1. Hue简介
HUE=Hadoop User Experience(Hadoop用户体验),直白来说就一个开源的Apache Hadoop UI系统,由Cloudera Desktop演化而来,最后Cloudera公司将其贡献给Apache基金会的Hadoop社区,它是基于Python Web框架Django实现的。通过使用HUE我们可以在浏览器端的Web控制台上与Hadoop集群进行交互来分析处理数据。
2. Hue与其他框架的集成
2.1 Hue与HDFS
2.1.1 集群环境
master | slave1 | slave2 |
---|---|---|
zk | zk | zk |
hbase | hbase | hbase |
hadoop | hadoop | hadoop |
2.1.2 配置HDFS
vim hdfs-site.xml
# 设置web是否能够访问namenode与datanode的文件信息
<property>
<name>dfs.webhdfs.enabled</name>
<value>true</value>
</property>
vim core-site.xml
# 设置hue的代理host
<property>
<name>hadoop.proxyuser.hue.hosts</name>
<value>*</value>
</property>
# 设置hue的代理用户组
<property>
<name>hadoop.proxyuser.hue.groups</name>
<value>*</value>
</property>
# 设置用户Hadoop的代理用户
<property>
<name>hadoop.proxyuser.hadoop.hosts</name>
<value>*</value>
</property>
# 设置代理用户hadoop的代理用户组
<property>
<name>hadoop.proxyuser.hadoop.groups</name>
<value>*</value>
</property>
# 如果你的Hadoop配置了高可用,则必须通过httpfs来访问,需要添加如下属性,反则则不必须。(如果HUE服务与Hadoop服务不在同一节点,则必须配置)
# 设置httpfs的代理host
<property>
<name>hadoop.proxyuser.httpfs.hosts</name>
<value>*</value>
</property>
# 设置httpfs的代理用户组
<property>
<name>hadoop.proxyuser.httpfs.groups</name>
<value>*</value>
</property>
区别:WebHDFS是HDFS内置的组件,已经运行于NameNode和DataNode中。对HDFS文件的读写,将会重定向到文件所在的DataNode,并且会完全利用HDFS的带宽。HttpFS是独立于HDFS的一个服务。对HDFS文件的读写,将会通过它进行中转,它能限制带宽占用。
vim httpfs-site.xml
<configuration>
# 设置hue的代理host
<property>
<name>httpfs.proxyuser.hue.hosts</name>
<value>*</value>
</property>
# 设置hue的代理用户组
<property>
<name>httpfs.proxyuser.hue.groups</name>
<value>*</value>
</property>
</configuration>
以上两个属性是用于HUE服务与Hadoop服务不在同一台节点上所必须的配置。
2.1.3 scp同步集群的hadoop配置文件
[root@master hadoop]# scp -r /usr/local/hadoop-2.6.1/etc/hadoop root@slave1:/usr/local/hadoop-2.6.1/etc/
[root@master hadoop]# scp -r /usr/local/hadoop-2.6.1/etc/hadoop root@slave2:/usr/local/hadoop-2.6.1/etc/
2.1.4 启动httpfs服务
[root@master hadoop]# /usr/local/hadoop-2.6.1/sbin/httpfs.sh start
2.1.5 配置hue.ini文件
[hadoop]
# Configuration for HDFS NameNode
# ------------------------------------------------------------------------
[[hdfs_clusters]]
# HA support by using HttpFs
[[[default]]]
# HDFS服务器地址
fs_defaultfs=hdfs://master:8020
# 如果开启了高可用,需要配置如下
# NameNode logical name.
## logical_name=
# Use WebHdfs/HttpFs as the communication mechanism.

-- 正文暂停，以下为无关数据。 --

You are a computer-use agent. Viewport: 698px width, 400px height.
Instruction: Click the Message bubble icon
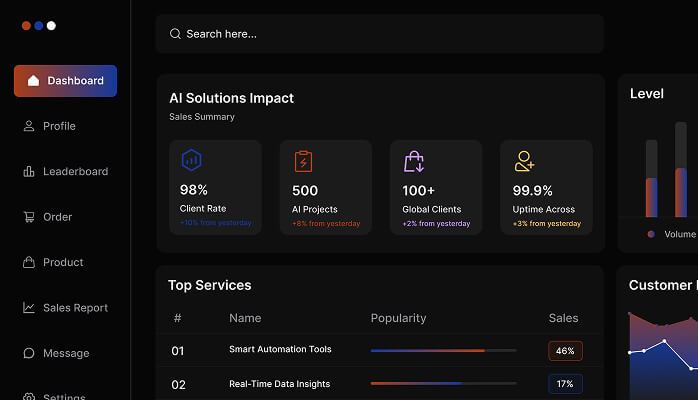[29, 353]
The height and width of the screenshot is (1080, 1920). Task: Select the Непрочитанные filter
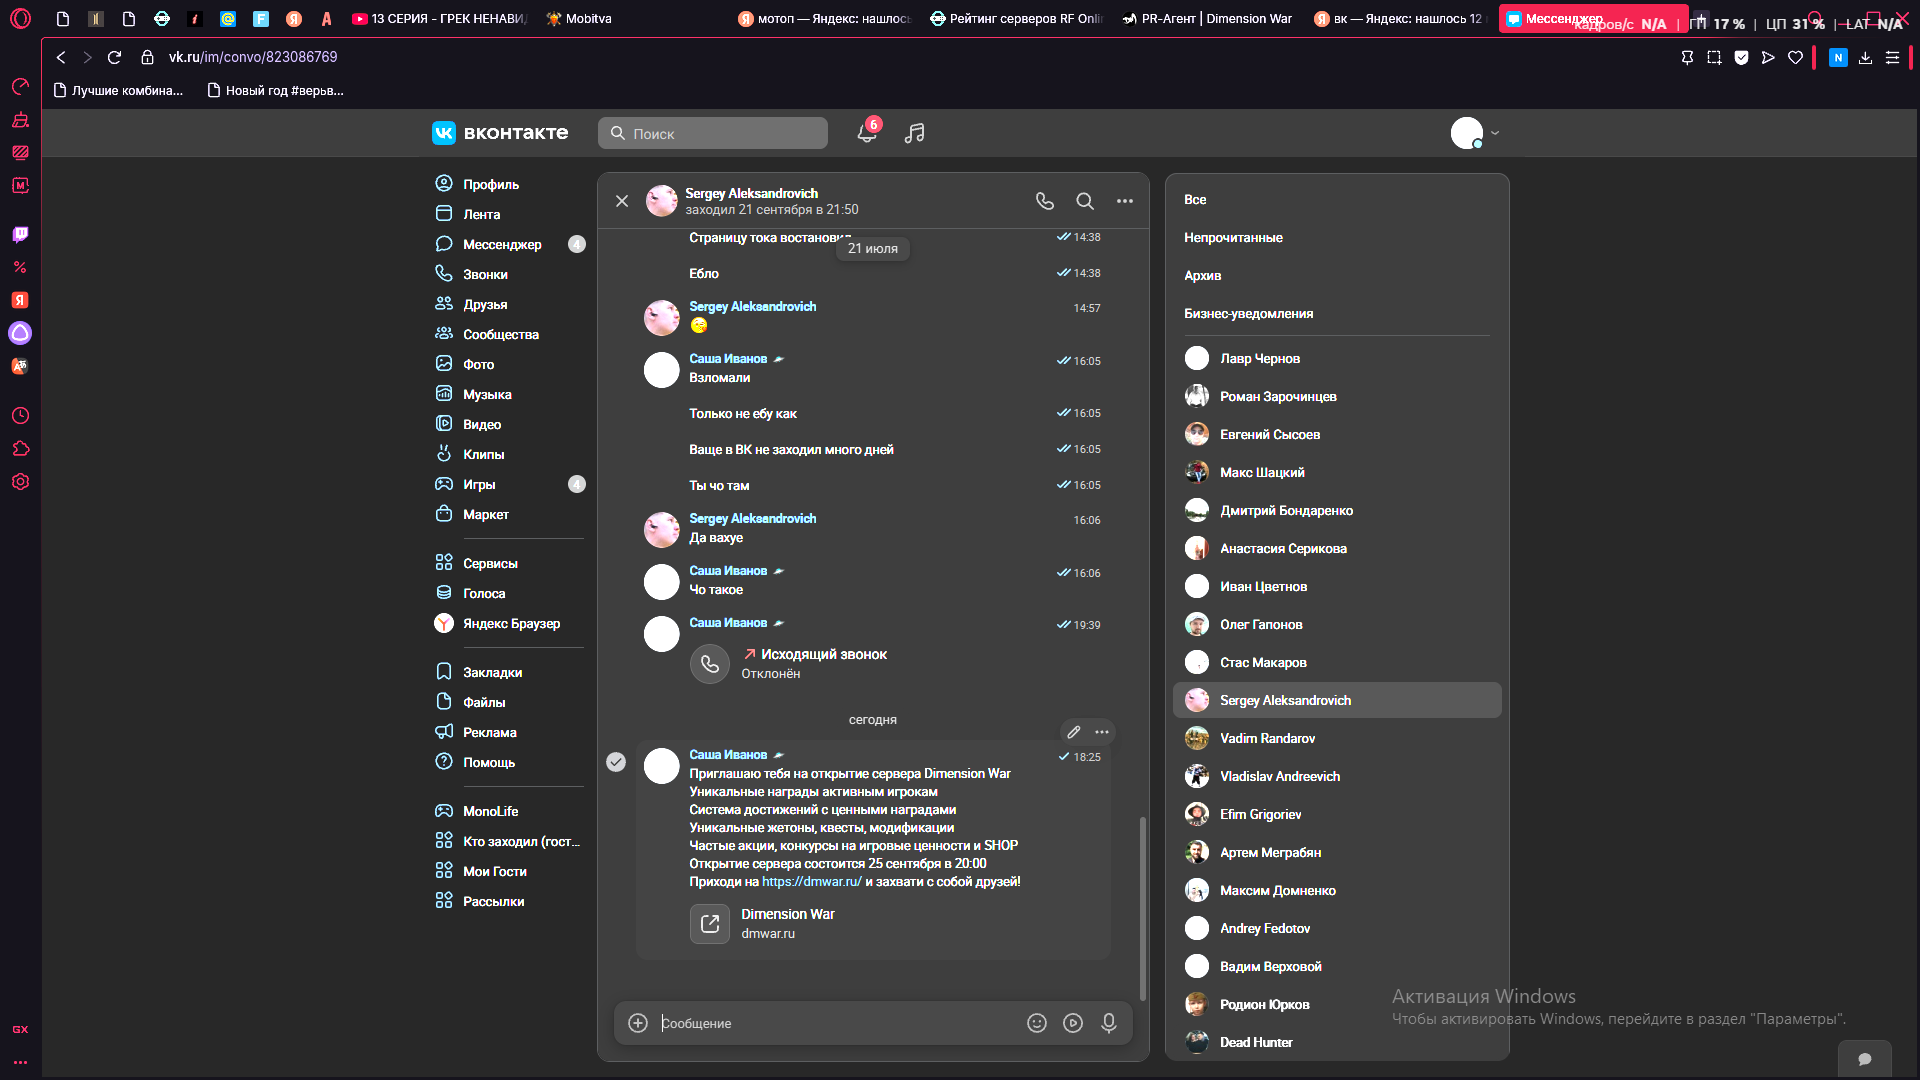click(x=1233, y=238)
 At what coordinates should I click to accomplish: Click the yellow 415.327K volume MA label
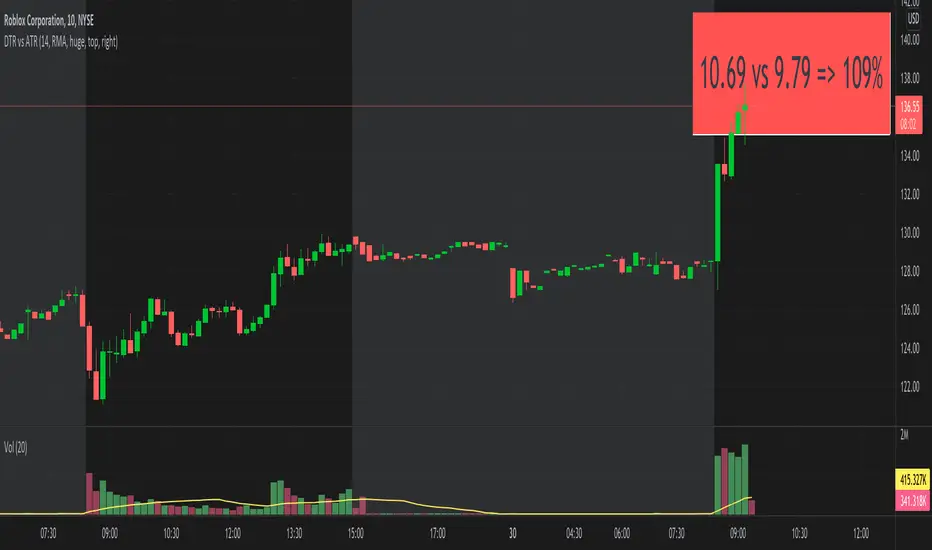click(912, 479)
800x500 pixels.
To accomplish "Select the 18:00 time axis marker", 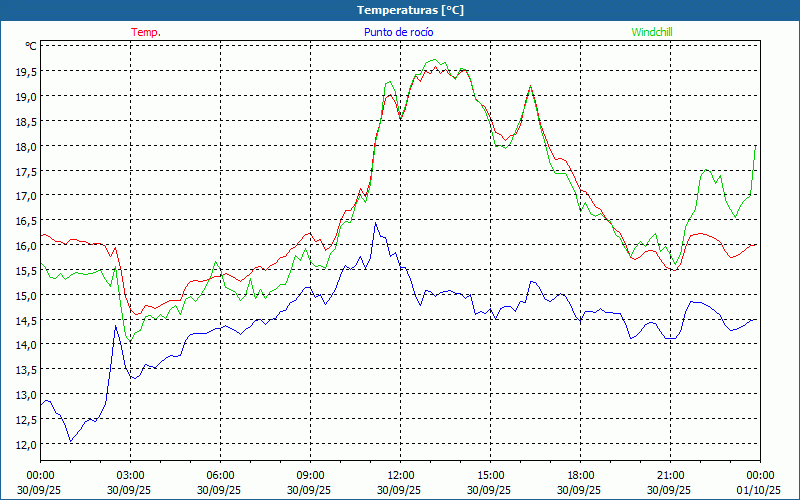I will (x=580, y=475).
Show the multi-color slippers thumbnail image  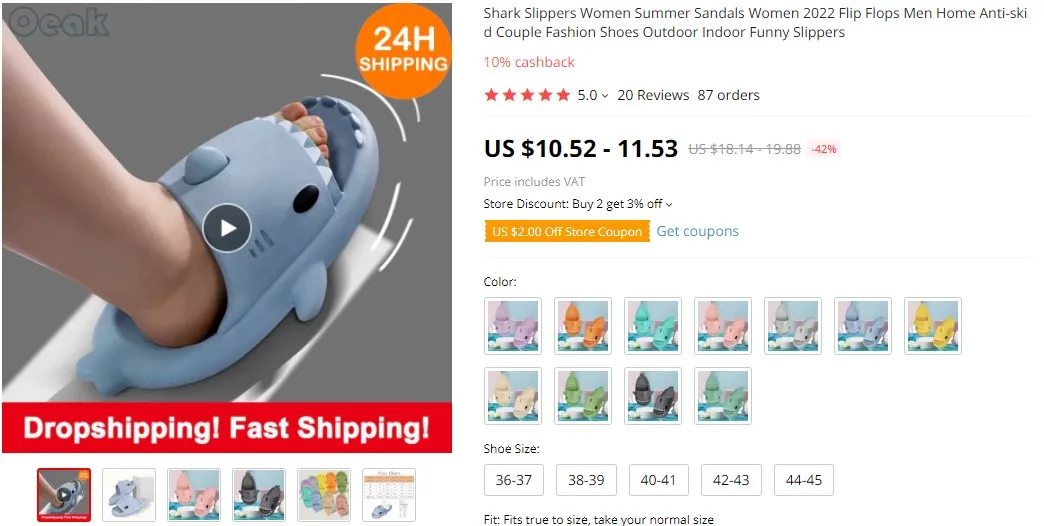point(324,495)
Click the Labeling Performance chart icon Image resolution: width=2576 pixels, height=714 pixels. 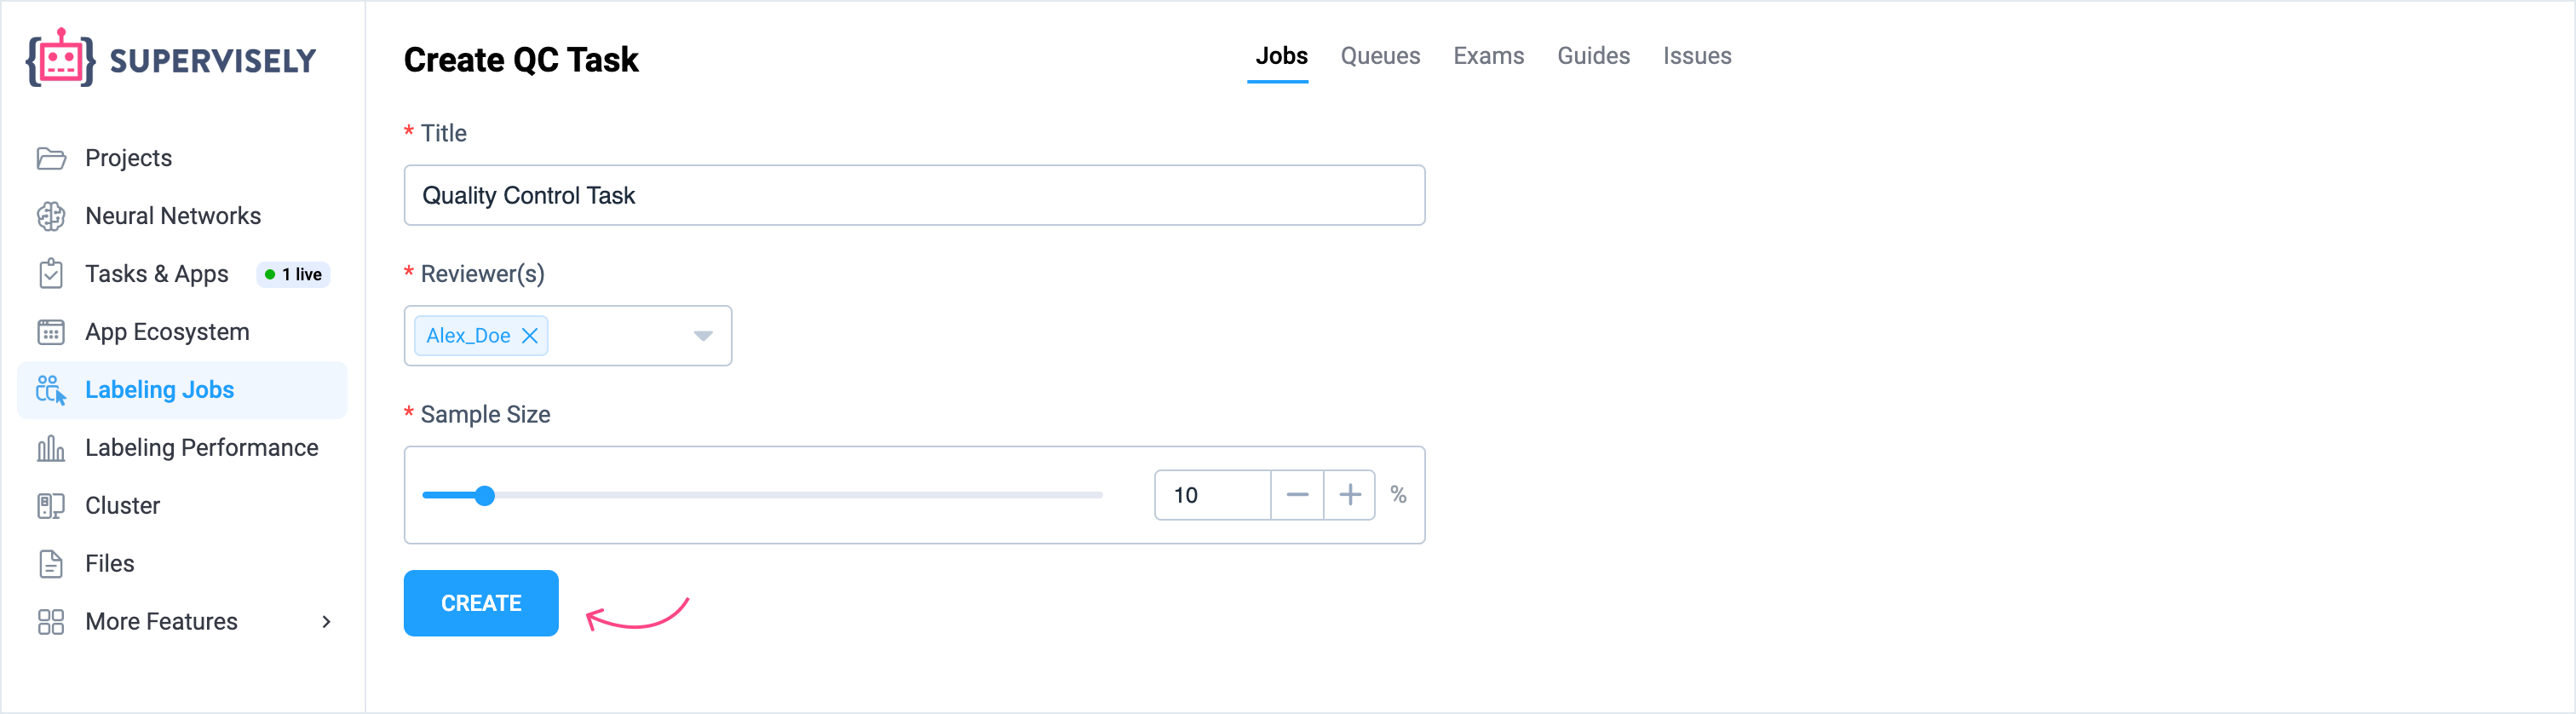click(51, 448)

# Domain should be the NameNode or HttpFs host.
# Default port is 14000 for HttpFs.
# 向HDFS发送命令的请求地址
webhdfs_url=http://master:50070/webhdfs/v1
# Change this if your HDFS cluster is Kerberos-secured
## security_enabled=false
# Default umask for file and directory creation, specified in an octal value.
## umask=022
# Directory of the Hadoop configuration
## hadoop_conf_dir=$HADOOP_CONF_DIR when set or '/etc/hadoop/conf'
# hadoop的配置
hadoop_conf_dir=/usr/local/hadoop-2.6.1/etc/hadoop
hadoop_hdfs_home=/usr/local/hadoop-2.6.1
hadoop_bin=/usr/local/hadoop-2.6.1/bin
2.2 Hue与Yarn
2.2.1 配置hue.ini文件
[[yarn_clusters]]
[[[default]]]
# yarn服务的配置
resourcemanager_host=master
# The port where the ResourceManager IPC listens on
resourcemanager_port=8032
# 是否将作业提交到此群集,并监控作业执行情况
submit_to=True
# Resource Manager logical name (required for HA)
## logical_name=
# Change this if your YARN cluster is Kerberos-secured
## security_enabled=false
# 配置yarn资源管理的访问入口
resourcemanager_api_url=http://master:8088
# URL of the ProxyServer API
proxy_api_url=http://master:8088
# 历史服务器管理的入口,查看作业的历史运行情况
history_server_api_url=http://slave2:19888
2.2.2 Hadoop启动jobhistoryserver服务来实现web查看作业的历史运行情况
[root@slave2 hadoop-2.6.1]# ./sbin/mr-jobhistory-daemon.sh start historyserver
2.3 Hue与Hive
2.3.1 修改hive配置文件hive-site.xml
# Hue与hive集成需要hive开启HiveServer2服务
<property>
<name>hive.server2.thrift.bind.host</name>
<value>master</value>
</property>
<property>
# TCP监听hive的端口
<name>hive.server2.thrift.port</name>
<value>10000</value>
</property>
<property>
<name>hive.server2.long.polling.timeout</name>
<value>5000</value>
</property>
<property>
# 运行metastore服务的host
<name>hive.metastore.uris</name>
<value>thrift://master:9083</value>
</property>
2.3.2 启动hive有关服务
[root@master apache-hive-1.2.2-bin]# ./bin/hive --service metastore &
[root@master apache-hive-1.2.2-bin]# ./bin/hive --service hiveserver2 &
2.3.3 配置hue.ini
[beeswax]
# Host where HiveServer2 is running.
# If Kerberos security is enabled, use fully-qualified domain name (FQDN).
hive_server_host=master
# Port where HiveServer2 Thrift server runs on.
hive_server_port=10000
# Hive configuration directory, where hive-site.xml is located
hive_conf_dir=/usr/local/apache-hive-1.2.2-bin/conf
2.4 Hue与Mysql
2.4.1 配置hue.ini文件
# mysql, oracle, or postgresql configuration.
[[[mysql]]]
# Name to show in the UI.
498,0-1 52%
[[[mysql]]]
# Name to show in the UI.
nice_name="db_mysql"
# For MySQL and PostgreSQL, name is the name of the database.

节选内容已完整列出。